Un suave rasgueo
en los cristales de la ventana avisa que fuera, al otro lado, hay vida. Se
mueven los visillos, y la luz, la sagrada luz de la tarde, entra tibia, mansa,
como una mariposa acobardada. No
encuentra el cobijo que busca en la calle.
Un viento de
levante ha puesto fin al verano. Es un viento igual al de otros años. Un viento
idéntico al que vino el año pasado y al que vendrá cuando ya el pueblo se haya
hecho tan nuevo que no se reconocerá. El cielo tiene una pincelada de nubes
altas. Demasiado altas para preludiar siquiera un leve riego de lluvia bendita.
Los niños han
vuelto al colegio. Las aulas de silencio
en los meses de verano ahora son una algarabía de gente menuda. Los viejos
decían: “niño estudia para que seas un hombre de provecho el día de mañana”. Ya
ven en lo que han hecho con aquellas buenas intenciones.

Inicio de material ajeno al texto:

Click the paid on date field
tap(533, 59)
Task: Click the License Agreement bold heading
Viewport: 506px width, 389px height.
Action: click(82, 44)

Ni provecho, ni
mañana.
Jóvenes
desilusionados tiene los títulos -
porque hay algunos que tienen varios títulos y un máster y un montón de cursos
– adormilados en una bandeja de aburrimiento en la estantería de su cuarto. Hay
quien se ha ido a mil kilómetros de su casa por un jornal de miseria. Otros,
bueno, mejor no pensarlo…
Las noticias
que trae el periódico son de llanto. La televisión sirve imágenes dantescas; la
radio no quiere ser menos y compite con ellos en la inmediatez de la noticia;
tampoco son mejores.
Se ha quedado
la playa desierta. Los últimos bañistas recogieron las sombrillas. Sobran
aparcamiento para las gaviotas que ahora se han bajado a pie de rebalaje; ya
toda la arena es suya. El mar azul intenso, según qué horas, se pone de azul
plateado; está totalmente parado. El mar como la esperanza se antoja lejano y
distante. No está al alcance de la mano.
Es el otoño
que llega y llama y pide que lo deje entrar porque fuera, luego, cuando caigan
algunas hojas de los plátanos orientales, hará frío, mucho frío.